Re: [RFC PATCH v1 3/3] selftests/x86: Augment SGX selftest to test new __vdso_sgx_enter_enclave() and its callback interface

From: Sean Christopherson
Date: Tue Apr 23 2019 - 16:11:45 EST


On Tue, Apr 23, 2019 at 12:07:26PM -0700, Andy Lutomirski wrote:
> On Tue, Apr 23, 2019 at 11:59 AM Sean Christopherson
> <sean.j.christopherson@xxxxxxxxx> wrote:
> >
> > On Mon, Apr 22, 2019 at 06:29:06PM -0700, Andy Lutomirski wrote:
> > > What's not tested here is running this code with EFLAGS.TF set and
> > > making sure that it unwinds correctly. Also, Jarkko, unless I missed
> > > something, the vDSO extable code likely has a bug. If you run the
> > > instruction right before ENCLU with EFLAGS.TF set, then do_debug()
> > > will eat the SIGTRAP and skip to the exception handler. Similarly, if
> > > you put an instruction breakpoint on ENCLU, it'll get skipped. Or is
> > > the code actually correct and am I just remembering wrong?
> >
> > The code is indeed broken, and I don't see a sane way to make it not
> > broken other than to never do vDSO fixup on #DB or #BP. But that's
> > probably the right thing to do anyways since an attached debugger is
> > likely the intended recipient the 99.9999999% of the time.
> >
> > The crux of the matter is that it's impossible to identify whether or
> > not a #DB/#BP originated from within an enclave, e.g. an INT3 in an
> > enclave will look identical to an INT3 at the AEP. Even if hardware
> > provided a magic flag, #DB still has scenarios where the intended
> > recipient is ambiguous, e.g. data breakpoint encountered in the enclave
> > but on an address outside of the enclave, breakpoint encountered in the
> > enclave and a code breakpoint on the AEP, etc...

### SET TASKS
A: Write out a passage of the SGX vDSO email word for word, beginning at the words "On Tue, Apr 23, 2019 at 12:07:26PM" and stopping after "set, then do_debug()".
B: Extend the SGX vDSO email past its last sentence shown.
The items stored here are separate from the SGX vDSO email.

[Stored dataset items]
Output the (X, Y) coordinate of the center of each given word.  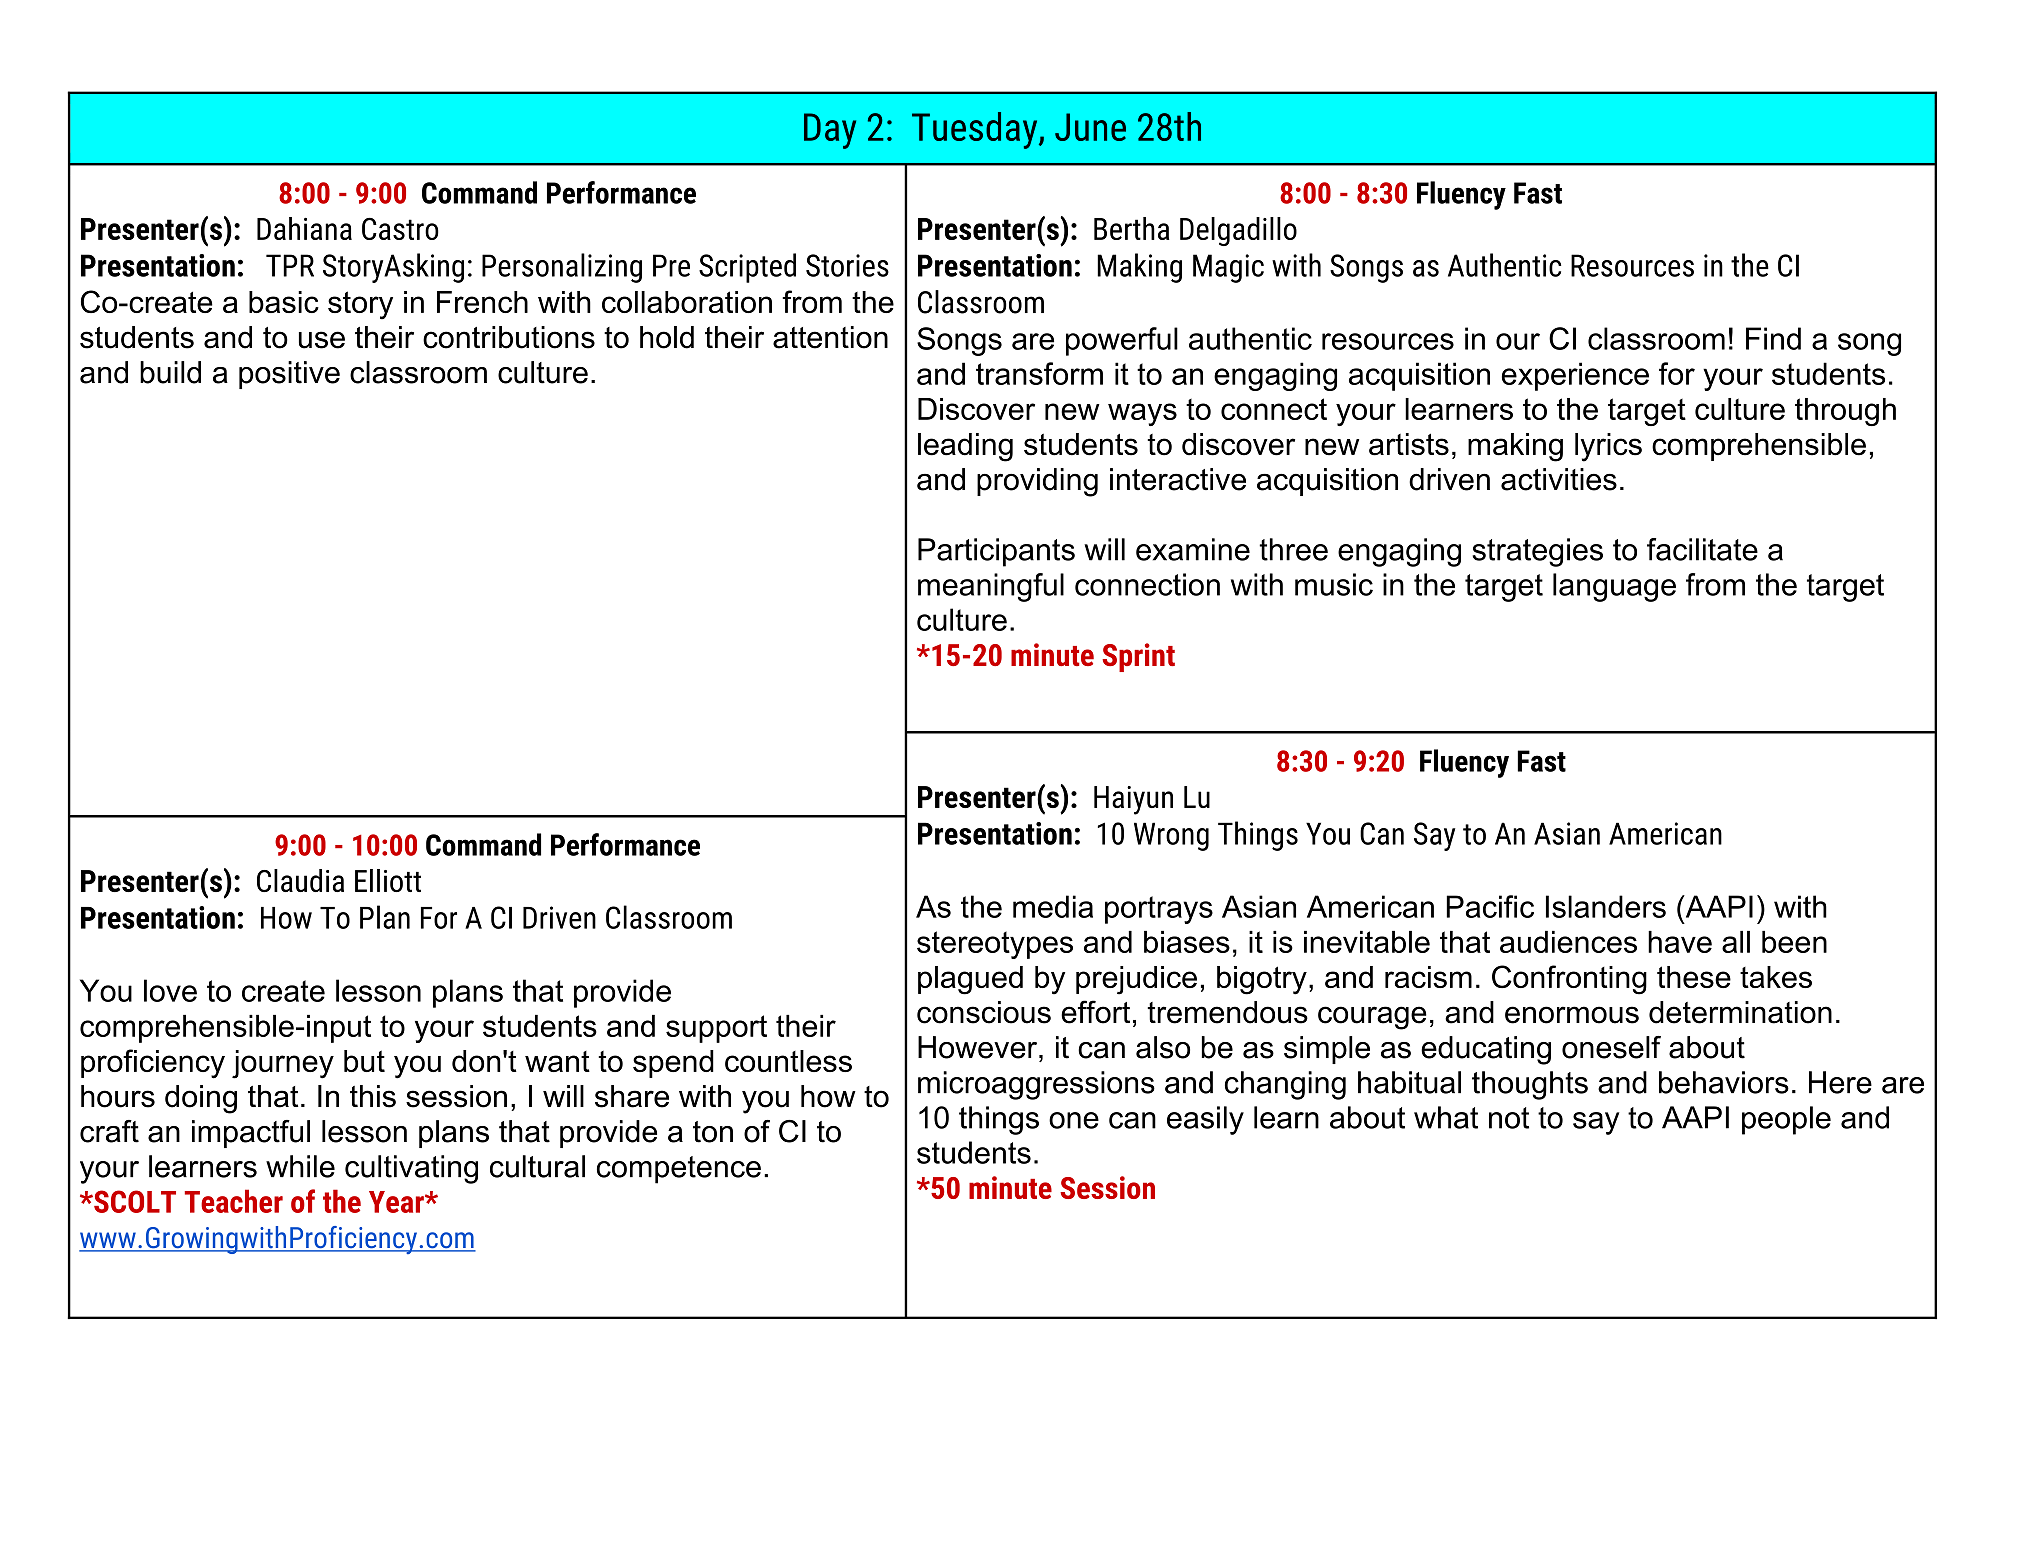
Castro (400, 228)
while (300, 1166)
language (1614, 587)
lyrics (1608, 447)
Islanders (1606, 906)
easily (1205, 1120)
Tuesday (976, 130)
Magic (1228, 268)
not (1509, 1118)
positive (289, 375)
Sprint (1138, 657)
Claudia (300, 880)
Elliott (388, 880)
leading (965, 447)
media (1053, 906)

### RESPONSES TO THE EXERCISE
A:
On Tue, Apr 23, 2019 at 12:07:26PM -0700, Andy Lutomirski wrote:
> On Tue, Apr 23, 2019 at 11:59 AM Sean Christopherson
> <sean.j.christopherson@xxxxxxxxx> wrote:
> >
> > On Mon, Apr 22, 2019 at 06:29:06PM -0700, Andy Lutomirski wrote:
> > > What's not tested here is running this code with EFLAGS.TF set and
> > > making sure that it unwinds correctly. Also, Jarkko, unless I missed
> > > something, the vDSO extable code likely has a bug. If you run the
> > > instruction right before ENCLU with EFLAGS.TF set, then do_debug()

B:
>
> Ugh. It sounds like ignoring the fixup for #DB is the right call.
> But what happens if the enclave contains an INT3 or ICEBP instruction?
> Are they magically promoted to #GP, perhaps?

#UD for opt-out, a.k.a. non-debug, enclaves. Delivered "normally" for
opt-in debug enclaves, except they're fault-like instead of trap-like.

> As a maybe possible alternative, if we made it so that the AEX address
> was not the same as the ENCLU, could we usefully distinguish these
> exceptions based on RIP?

Not really, because a user could set a code breakpoint on the AEX or
insert an INT3, e.g. to break on exit from the enclave.

Theoretically the kernel could cross-reference addresses to determine
whether or not a DRx match occurred on an enclave address, but a) that'd
be pretty ugly to implement and b) there would still be ambiguity, e.g. if
there's a code breakpoint on the AEX and a #DB occurs in the enclave, then
DR6 will record both the in-enclave DRx match and the AEX (non-enclave)
DRx match.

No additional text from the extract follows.